— WORK ORDER —
Once you have read the data below, please repeat all of it exactly.

— EXTRACTED RECORDS —
:::
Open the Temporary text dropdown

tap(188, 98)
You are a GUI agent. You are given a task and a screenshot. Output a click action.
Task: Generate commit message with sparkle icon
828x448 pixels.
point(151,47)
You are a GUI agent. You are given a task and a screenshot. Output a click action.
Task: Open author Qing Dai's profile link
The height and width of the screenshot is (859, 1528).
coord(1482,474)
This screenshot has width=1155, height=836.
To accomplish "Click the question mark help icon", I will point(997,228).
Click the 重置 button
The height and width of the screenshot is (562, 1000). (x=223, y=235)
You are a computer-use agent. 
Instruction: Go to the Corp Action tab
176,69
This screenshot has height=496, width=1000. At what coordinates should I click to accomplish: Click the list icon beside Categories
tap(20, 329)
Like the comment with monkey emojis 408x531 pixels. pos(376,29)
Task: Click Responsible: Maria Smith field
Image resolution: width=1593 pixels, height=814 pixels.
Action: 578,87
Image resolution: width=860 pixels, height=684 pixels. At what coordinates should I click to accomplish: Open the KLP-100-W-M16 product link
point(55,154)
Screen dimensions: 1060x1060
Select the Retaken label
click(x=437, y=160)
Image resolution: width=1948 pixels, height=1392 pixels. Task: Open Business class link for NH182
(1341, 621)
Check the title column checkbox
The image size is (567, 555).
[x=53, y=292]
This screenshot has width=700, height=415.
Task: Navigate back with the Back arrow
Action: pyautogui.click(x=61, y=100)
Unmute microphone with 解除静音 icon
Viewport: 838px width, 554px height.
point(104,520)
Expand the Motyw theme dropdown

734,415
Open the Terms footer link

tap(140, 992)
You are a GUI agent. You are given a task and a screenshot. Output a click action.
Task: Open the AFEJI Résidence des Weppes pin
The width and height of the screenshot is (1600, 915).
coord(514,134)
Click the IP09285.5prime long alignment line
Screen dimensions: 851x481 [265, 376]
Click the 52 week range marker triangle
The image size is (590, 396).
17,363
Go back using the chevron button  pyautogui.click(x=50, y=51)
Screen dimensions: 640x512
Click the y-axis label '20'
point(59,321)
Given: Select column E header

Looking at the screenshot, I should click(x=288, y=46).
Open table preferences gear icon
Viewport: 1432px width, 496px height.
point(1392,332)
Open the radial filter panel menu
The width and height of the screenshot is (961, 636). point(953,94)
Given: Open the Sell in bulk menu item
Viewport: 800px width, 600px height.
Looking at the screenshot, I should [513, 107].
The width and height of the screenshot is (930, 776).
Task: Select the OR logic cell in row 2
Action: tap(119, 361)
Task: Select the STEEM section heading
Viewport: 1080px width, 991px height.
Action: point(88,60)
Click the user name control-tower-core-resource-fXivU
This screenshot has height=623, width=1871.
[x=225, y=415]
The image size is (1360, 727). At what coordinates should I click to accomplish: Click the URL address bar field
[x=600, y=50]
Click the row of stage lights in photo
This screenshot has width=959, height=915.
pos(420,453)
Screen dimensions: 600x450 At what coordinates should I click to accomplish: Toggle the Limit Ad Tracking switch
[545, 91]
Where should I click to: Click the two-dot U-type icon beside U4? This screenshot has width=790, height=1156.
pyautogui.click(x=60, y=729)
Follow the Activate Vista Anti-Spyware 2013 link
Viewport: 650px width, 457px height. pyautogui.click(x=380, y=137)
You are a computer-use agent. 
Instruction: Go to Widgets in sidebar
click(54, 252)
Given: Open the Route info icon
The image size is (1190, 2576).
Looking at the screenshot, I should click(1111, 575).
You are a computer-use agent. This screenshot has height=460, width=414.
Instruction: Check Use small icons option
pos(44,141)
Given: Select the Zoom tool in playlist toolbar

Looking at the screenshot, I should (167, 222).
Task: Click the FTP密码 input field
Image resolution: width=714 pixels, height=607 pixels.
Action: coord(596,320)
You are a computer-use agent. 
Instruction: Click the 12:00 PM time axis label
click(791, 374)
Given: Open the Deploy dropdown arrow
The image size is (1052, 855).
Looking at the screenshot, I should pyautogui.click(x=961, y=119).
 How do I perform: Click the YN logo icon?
:::
— ANSWER BELOW —
Open the Temporary text dropdown

tap(188, 98)
You are a GUI agent. You are given a task and a screenshot. Output a click action.
Task: Generate commit message with sparkle icon
828x448 pixels.
point(151,47)
You are a GUI agent. You are given a task and a screenshot. Output a click action.
Task: Open author Qing Dai's profile link
The height and width of the screenshot is (859, 1528).
coord(1482,474)
This screenshot has width=1155, height=836.
To accomplish "Click the question mark help icon", I will point(997,228).
Click the 重置 button
The height and width of the screenshot is (562, 1000). (x=223, y=235)
You are a computer-use agent. 
Instruction: Go to the Corp Action tab
176,69
This screenshot has height=496, width=1000. At what coordinates should I click to accomplish: Click the list icon beside Categories
tap(20, 329)
Like the comment with monkey emojis 408x531 pixels. pos(376,29)
Task: Click Responsible: Maria Smith field
Image resolution: width=1593 pixels, height=814 pixels.
Action: 578,87
Image resolution: width=860 pixels, height=684 pixels. At what coordinates should I click to accomplish: Open the KLP-100-W-M16 product link
point(55,154)
Screen dimensions: 1060x1060
Select the Retaken label
click(x=437, y=160)
Image resolution: width=1948 pixels, height=1392 pixels. Task: Open Business class link for NH182
(1341, 621)
Check the title column checkbox
The image size is (567, 555).
[x=53, y=292]
This screenshot has width=700, height=415.
Task: Navigate back with the Back arrow
Action: pyautogui.click(x=61, y=100)
Unmute microphone with 解除静音 icon
Viewport: 838px width, 554px height.
point(104,520)
Expand the Motyw theme dropdown

734,415
Open the Terms footer link

tap(140, 992)
You are a GUI agent. You are given a task and a screenshot. Output a click action.
Task: Open the AFEJI Résidence des Weppes pin
The width and height of the screenshot is (1600, 915).
coord(514,134)
Click the IP09285.5prime long alignment line
Screen dimensions: 851x481 [265, 376]
Click the 52 week range marker triangle
The image size is (590, 396).
17,363
Go back using the chevron button  pyautogui.click(x=50, y=51)
Screen dimensions: 640x512
Click the y-axis label '20'
point(59,321)
Given: Select column E header

Looking at the screenshot, I should click(x=288, y=46).
Open table preferences gear icon
Viewport: 1432px width, 496px height.
point(1392,332)
Open the radial filter panel menu
The width and height of the screenshot is (961, 636). point(953,94)
Given: Open the Sell in bulk menu item
Viewport: 800px width, 600px height.
Looking at the screenshot, I should [513, 107].
The width and height of the screenshot is (930, 776).
Task: Select the OR logic cell in row 2
Action: tap(119, 361)
Task: Select the STEEM section heading
Viewport: 1080px width, 991px height.
Action: point(88,60)
Click the user name control-tower-core-resource-fXivU
This screenshot has height=623, width=1871.
[x=225, y=415]
The image size is (1360, 727). At what coordinates should I click to accomplish: Click the URL address bar field
[x=600, y=50]
Click the row of stage lights in photo
This screenshot has width=959, height=915.
pos(420,453)
Screen dimensions: 600x450 At what coordinates should I click to accomplish: Toggle the Limit Ad Tracking switch
[545, 91]
Where should I click to: Click the two-dot U-type icon beside U4? This screenshot has width=790, height=1156.
pyautogui.click(x=60, y=729)
Follow the Activate Vista Anti-Spyware 2013 link
Viewport: 650px width, 457px height. pyautogui.click(x=380, y=137)
You are a computer-use agent. 
Instruction: Go to Widgets in sidebar
click(54, 252)
Given: Open the Route info icon
The image size is (1190, 2576).
Looking at the screenshot, I should click(1111, 575).
You are a computer-use agent. This screenshot has height=460, width=414.
Instruction: Check Use small icons option
pos(44,141)
Given: Select the Zoom tool in playlist toolbar

Looking at the screenshot, I should (167, 222).
Task: Click the FTP密码 input field
Image resolution: width=714 pixels, height=607 pixels.
Action: coord(596,320)
You are a computer-use agent. 
Instruction: Click the 12:00 PM time axis label
click(791, 374)
Given: Open the Deploy dropdown arrow
The image size is (1052, 855).
Looking at the screenshot, I should pyautogui.click(x=961, y=119).
 How do I perform: Click the YN logo icon?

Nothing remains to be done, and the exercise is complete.